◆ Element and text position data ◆
::::
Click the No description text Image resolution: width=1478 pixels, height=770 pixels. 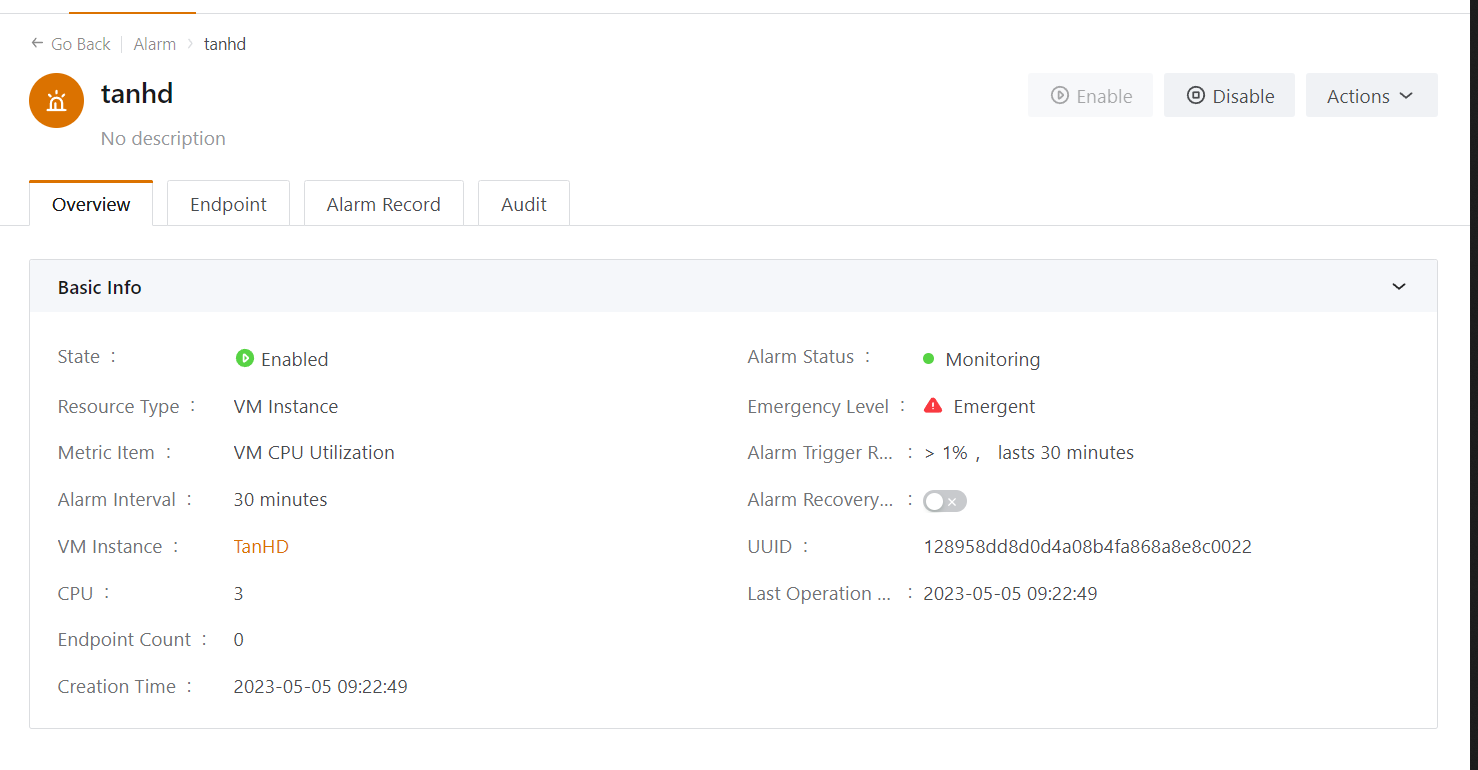click(163, 139)
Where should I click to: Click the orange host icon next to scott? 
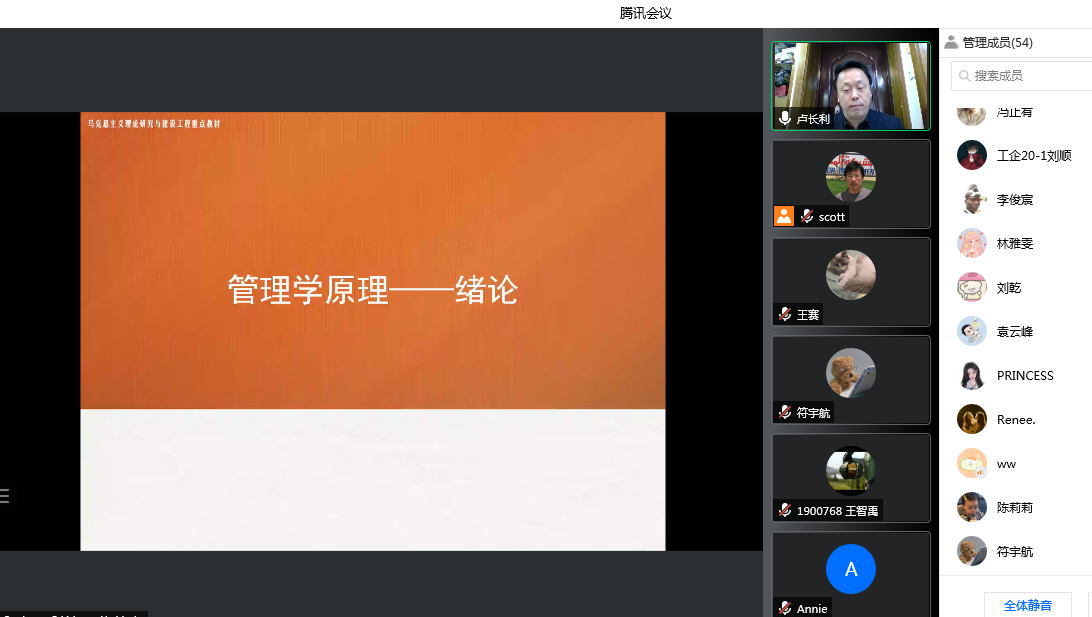[x=784, y=216]
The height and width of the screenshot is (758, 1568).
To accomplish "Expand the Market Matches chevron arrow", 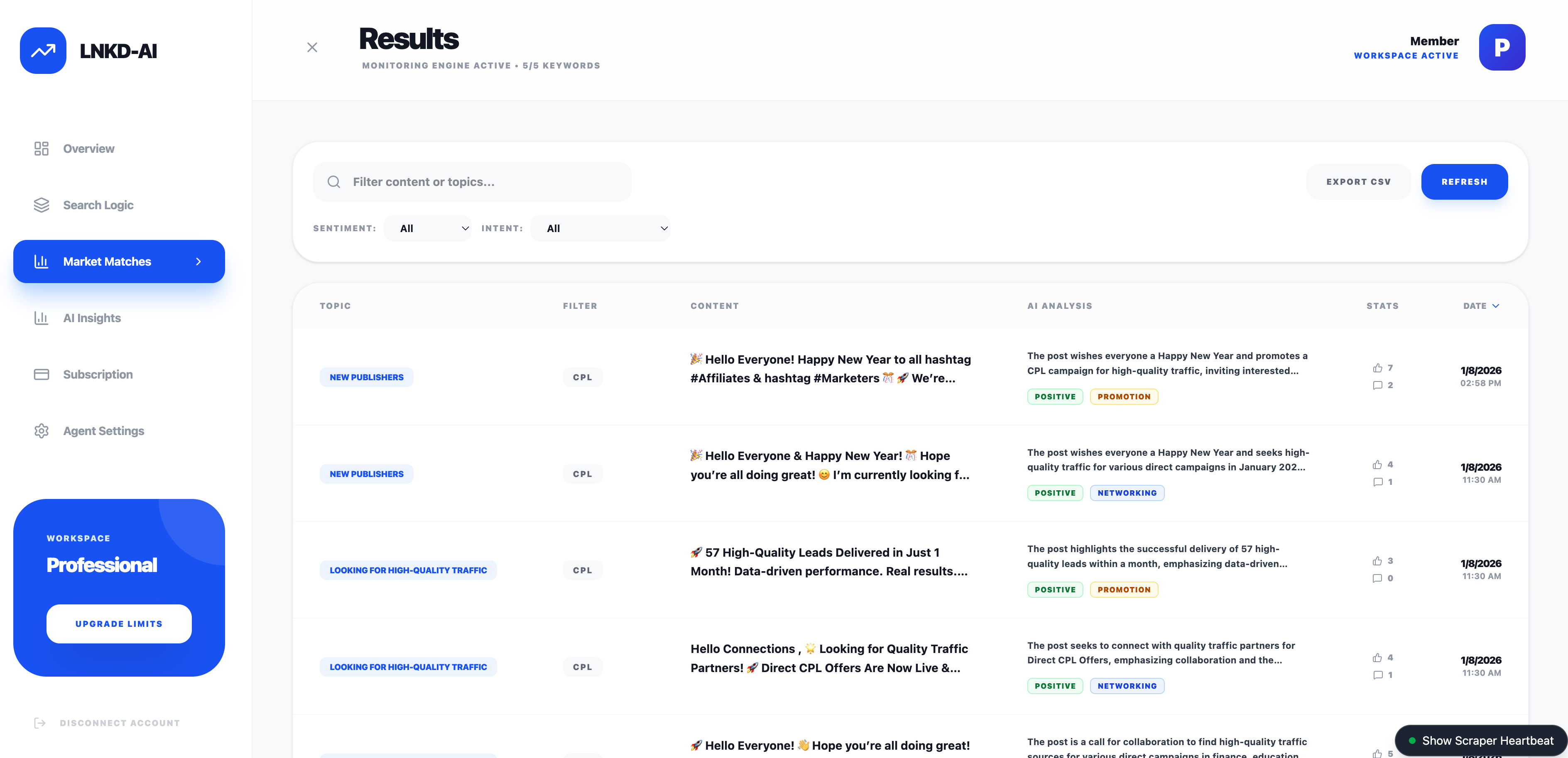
::::
◆ PROBLEM REQUIREMENTS ◆
Scale the items from the line containing "Where should I" up to and including the last line of the items. Reproduce each of these lines in full, multiplying only the coordinates in the answers by 2.15 and rounding them to whole numbers, with halves rounded up, and leave the pictures out.

◆ RESULT FOR THIS TASK ◆
Where should I click to: Click the orange host icon next to scott? 
[x=1686, y=464]
The height and width of the screenshot is (758, 1568).
To accomplish "Expand the Market Matches chevron arrow", 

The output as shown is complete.